“Cheating” your way to fitness

After reading the “Can you cheat your way to fitness?” Article on the BBC this morning, it sparked a bit of a reaction in my head. Summed up the article is saying that you are supposed to get in around 150 minutes of exercise a week and from there you can get around 110 minutes from doing chores around the house. My first reaction was a little bit of anger in regards to saying its fine for people not to get out and exercise and try a healthier lifestyle.

I can see conversations now “I lead a pretty healthy lifestyle, always get in my exercise for the week.” “Oh yeah? Where do you go running?” “Ahhh no, I just do the hoovering twice a week instead of once now”. This type of thinking isn’t good, there is a growing problem of obesity in the UK so to give people the idea that doing no exercise and doing some gardening is going to give them their weekly exercise seems ludicrous to me. Surely we should be pushing people to be doing more outside of the house/work than reassuring them that they will be fine doing what they are doing.

While I’m aware all kind of activity is going to raise the heart rate and do good, I personally don’t feel doing my weekly chores around the house counts as any form of exercise. While reading this article I kept thinking about to a year and a half ago where I did very minimal exercise at University; I sat in lectures all day to come home to do my assignments sitting at a desk and then have some down time by playing computer games and I thought this was a perfectly fine way to live my life. However I was ever so gradually putting on weight and becoming increasingly more un-fit.

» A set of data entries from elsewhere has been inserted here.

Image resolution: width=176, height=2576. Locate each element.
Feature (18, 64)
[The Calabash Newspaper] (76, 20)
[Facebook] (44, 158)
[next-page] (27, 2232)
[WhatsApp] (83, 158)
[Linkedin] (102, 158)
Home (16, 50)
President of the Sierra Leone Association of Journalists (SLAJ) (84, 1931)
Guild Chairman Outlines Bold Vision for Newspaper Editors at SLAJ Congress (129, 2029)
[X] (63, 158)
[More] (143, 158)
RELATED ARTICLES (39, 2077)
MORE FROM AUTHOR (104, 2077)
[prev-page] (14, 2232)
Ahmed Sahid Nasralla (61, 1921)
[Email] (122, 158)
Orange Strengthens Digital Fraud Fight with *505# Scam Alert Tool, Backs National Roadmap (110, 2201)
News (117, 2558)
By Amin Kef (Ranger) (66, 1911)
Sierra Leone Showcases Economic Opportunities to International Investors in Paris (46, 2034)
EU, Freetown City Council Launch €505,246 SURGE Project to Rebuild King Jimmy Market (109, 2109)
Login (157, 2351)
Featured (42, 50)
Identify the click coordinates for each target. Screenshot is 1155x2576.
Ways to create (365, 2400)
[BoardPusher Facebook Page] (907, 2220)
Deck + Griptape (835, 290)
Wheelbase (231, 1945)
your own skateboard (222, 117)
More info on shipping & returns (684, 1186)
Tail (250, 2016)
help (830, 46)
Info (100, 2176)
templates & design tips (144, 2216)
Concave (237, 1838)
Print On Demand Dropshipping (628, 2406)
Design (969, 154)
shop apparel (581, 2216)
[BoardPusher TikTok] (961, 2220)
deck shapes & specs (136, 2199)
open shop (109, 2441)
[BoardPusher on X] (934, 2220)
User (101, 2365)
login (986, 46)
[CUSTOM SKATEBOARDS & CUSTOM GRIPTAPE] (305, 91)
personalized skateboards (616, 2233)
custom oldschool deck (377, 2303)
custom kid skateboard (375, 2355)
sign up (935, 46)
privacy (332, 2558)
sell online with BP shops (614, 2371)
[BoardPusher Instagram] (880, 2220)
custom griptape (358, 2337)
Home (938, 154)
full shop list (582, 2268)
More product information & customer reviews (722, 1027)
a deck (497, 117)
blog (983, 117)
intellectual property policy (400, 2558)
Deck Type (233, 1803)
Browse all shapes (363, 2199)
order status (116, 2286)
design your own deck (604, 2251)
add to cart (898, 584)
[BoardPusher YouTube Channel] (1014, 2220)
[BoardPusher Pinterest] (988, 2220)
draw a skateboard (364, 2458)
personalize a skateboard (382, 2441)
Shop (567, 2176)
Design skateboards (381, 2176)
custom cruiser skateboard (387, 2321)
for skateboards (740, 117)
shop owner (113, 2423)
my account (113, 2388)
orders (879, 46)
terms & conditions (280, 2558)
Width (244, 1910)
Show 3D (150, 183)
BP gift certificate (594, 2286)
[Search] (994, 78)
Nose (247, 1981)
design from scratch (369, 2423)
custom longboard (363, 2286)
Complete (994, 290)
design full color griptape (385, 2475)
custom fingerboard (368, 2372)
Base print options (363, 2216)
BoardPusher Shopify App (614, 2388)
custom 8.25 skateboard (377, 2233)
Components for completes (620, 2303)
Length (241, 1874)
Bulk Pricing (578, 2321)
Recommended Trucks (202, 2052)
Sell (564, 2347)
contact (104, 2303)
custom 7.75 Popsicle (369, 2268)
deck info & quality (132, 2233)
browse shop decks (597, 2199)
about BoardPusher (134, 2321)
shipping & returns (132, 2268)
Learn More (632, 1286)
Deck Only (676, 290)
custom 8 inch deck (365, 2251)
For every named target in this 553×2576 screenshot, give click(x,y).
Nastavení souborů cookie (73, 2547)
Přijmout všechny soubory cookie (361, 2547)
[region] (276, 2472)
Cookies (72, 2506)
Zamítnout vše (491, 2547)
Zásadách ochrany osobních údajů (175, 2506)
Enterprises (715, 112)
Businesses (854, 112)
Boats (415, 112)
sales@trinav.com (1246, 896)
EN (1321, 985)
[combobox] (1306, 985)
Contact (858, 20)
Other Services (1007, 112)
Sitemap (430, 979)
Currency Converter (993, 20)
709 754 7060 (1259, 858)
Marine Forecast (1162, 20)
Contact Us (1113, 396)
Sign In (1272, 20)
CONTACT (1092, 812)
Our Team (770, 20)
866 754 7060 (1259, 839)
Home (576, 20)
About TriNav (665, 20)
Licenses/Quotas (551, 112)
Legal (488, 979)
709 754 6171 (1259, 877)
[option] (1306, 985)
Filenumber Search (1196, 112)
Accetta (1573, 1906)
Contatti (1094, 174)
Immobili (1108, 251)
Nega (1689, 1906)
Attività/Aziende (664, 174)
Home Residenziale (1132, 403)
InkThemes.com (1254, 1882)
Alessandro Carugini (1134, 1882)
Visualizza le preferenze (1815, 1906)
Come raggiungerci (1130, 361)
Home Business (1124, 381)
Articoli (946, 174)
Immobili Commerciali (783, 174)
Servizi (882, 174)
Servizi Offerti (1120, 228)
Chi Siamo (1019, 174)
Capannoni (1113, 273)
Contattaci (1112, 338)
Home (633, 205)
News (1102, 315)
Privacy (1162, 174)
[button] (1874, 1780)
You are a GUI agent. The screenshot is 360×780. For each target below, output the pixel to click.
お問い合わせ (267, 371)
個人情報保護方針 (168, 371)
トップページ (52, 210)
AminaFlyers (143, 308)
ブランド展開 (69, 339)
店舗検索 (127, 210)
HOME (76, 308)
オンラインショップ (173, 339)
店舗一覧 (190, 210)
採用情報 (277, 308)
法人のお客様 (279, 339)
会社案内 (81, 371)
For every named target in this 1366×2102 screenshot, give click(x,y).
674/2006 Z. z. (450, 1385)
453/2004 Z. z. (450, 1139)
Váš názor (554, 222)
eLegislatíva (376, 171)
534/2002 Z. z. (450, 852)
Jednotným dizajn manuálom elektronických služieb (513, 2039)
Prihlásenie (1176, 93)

I had tried to lose a bit of weight by doing some fad/crash diets and maybe go running once in a while but I wasn’t fully committed to making it a lifestyle change so it never really stuck. It wasn’t until September 2013 where I thought enough is enough and joined a gym with a good friend of mine. We did some reading, got educated and made ourselves a program. The first 3 months flew by, 5 days a week, yet my diet still wasn’t on point at all. I lost a bit of weight, felt my cardiovascular ability was a bit better but there was definitely a long way to go still. I got my diet in check and saw results which continued my motivation and desire to constantly become a better version of myself.

At no point did it ever feel like work I HAD to do, I wanted to do it.

What this is all leading up to is me saying there needs to be a change in the way the media deals with exercise and fitness. There needs to be education about certain marketing myths such as “If you do 50 reps of a light weight you’ll get toned”, first off the word Toned needs to be eradicated from the English dictionary what people tend to mean is they want a lean muscular look but that only comes from having some muscle mass and a low body fat percentage. No amount of reps with a 2kg weight is going to make you “look like Brad Pitt in Fight Club” (a common phrase thrown around fitness forums). Another common myth that grinds my gears is being able to spot reduce fat, I see it in the gym all the time: rows of people laying on the floor doing sit ups thinking they’ll get their six pack abs in the next few weeks. Now I have no qualms about people training their core, it’s a very important muscle group the problem I do have is that 85% of people will only do sit ups and do nothing else to help get the abs they want so badly.

People need to get serious and get educated and are going to need help getting there. It’s not going to be easy as people only want quick fixes rather than putting work in.